Harris grilled Martin on EPA’s findings of benzene in monitoring wells. Martin conceded that benzene was the only chemical found in concentrations exceeding drinking water standards. When pressed by Harris on whether the benzene was found in one or both of the two monitoring wells, Martin said he didn’t know. Harris, citing the EPA’s draft report, asserted that benzene was found in only one well in concentrations exceeding those considered safe for drinking water.

When Ranking committee member Brad Miller (D-NC) had his turn at bat with Martin, first on his agenda was to establish that benzene is a “known carcinogen.”

Doll testified that EPA failed to consider possible sources of water contamination in Pavillion other than fracking. He said EPA’s report contains “poor quality data and science” and the state of Wyoming’s experts don’t support its findings. The dissemination of the draft report in the media has resulted in “a worldwide damnation of hydraulic fracturing,” Doll said.

In fact, the hearing got under way only after the pied piper of the anti-fracking movement was escorted from the chamber in handcuffs.
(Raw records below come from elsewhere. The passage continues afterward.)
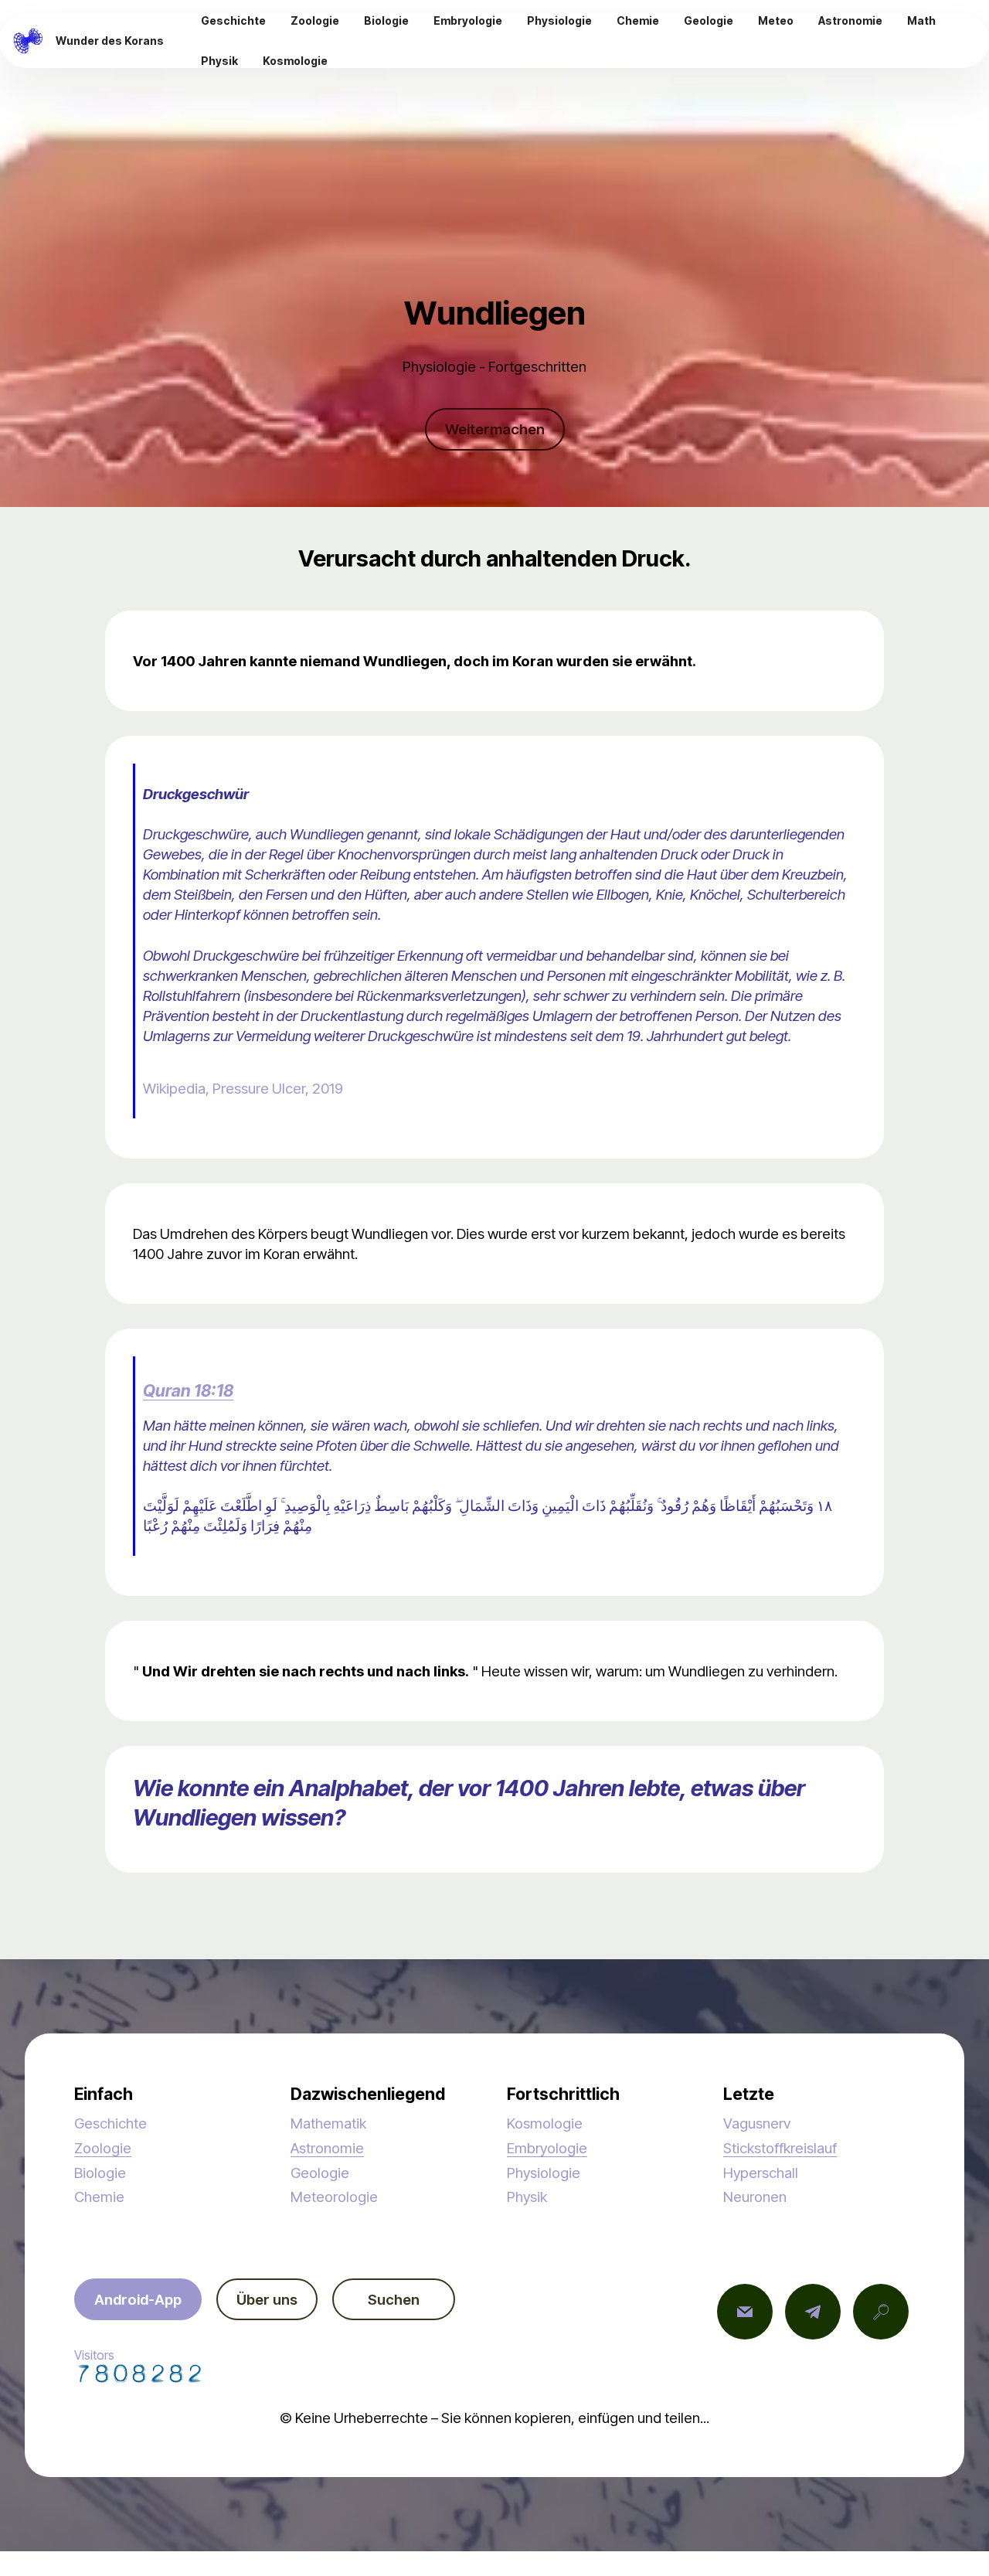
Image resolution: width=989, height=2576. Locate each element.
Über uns (266, 2299)
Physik (527, 2196)
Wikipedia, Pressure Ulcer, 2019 (243, 1088)
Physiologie (543, 2172)
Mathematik (328, 2123)
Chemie (99, 2196)
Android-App (138, 2299)
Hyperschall (760, 2172)
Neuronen (755, 2196)
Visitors (94, 2355)
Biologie (100, 2172)
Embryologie (547, 2147)
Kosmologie (545, 2123)
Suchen (393, 2299)
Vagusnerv (756, 2123)
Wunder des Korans (110, 41)
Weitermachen (495, 428)
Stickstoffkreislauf (780, 2147)
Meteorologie (334, 2196)
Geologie (320, 2172)
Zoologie (102, 2147)
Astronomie (327, 2147)
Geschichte (110, 2123)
Gasland film director Josh Fox had sought to attend and film the hearing, but Harris had him removed because he had failed to obtain the proper press credentials. The anti-fracking film Gasland has been blamed by the energy industry for much of the misinformation floating around about the practice of fracking (see NGI, Feb. 21, 2011). A film crew for ABC News, also was ejected from the hearing for lack of credentials. Harris, backed by Republicans on the committee, refused to waive the rules on credentials, noting that the hearing already was being webcast, and committee Democrats failed to win votes to overturn the chairman’s ruling.

Kathleen Sgamma, testifying at the hearing for the Western Energy Alliance, pointed out that “once misinformation gets out in the public, it takes on a life of its own and is almost impossible to correct.”

Like Sgamma, Goldstein seized upon confusion among the public at large about fracking. On the one hand, fracking has been described as a long-standing process in oil and gas development, used for years with little consequence, he said. On the other, fracking is pitched as a new technology that has unlocked vast natural gas and now oil resources. “It can’t be both,” he said.

In the early days of fracking the industry was using far less water at lower pressures in shallower wells without horizontal laterals, Goldstein said. “I think that the idea that ‘this has been around for so long’ and ‘don’t worry about it’ is inappropriate…” he said, suggesting that fracking today is like a “two-ton bomb” compared with the “hand grenade” of earlier days. “It is a wonderful new technology, but we have to be careful with it.”

Goldstein conceded that America’s vast gas reserves would end up being produced. Because they’re not going anywhere, why the rush, he asked, noting that he agreed with a recent call by a group of physicians for a pause in fracking while its effects are studied further.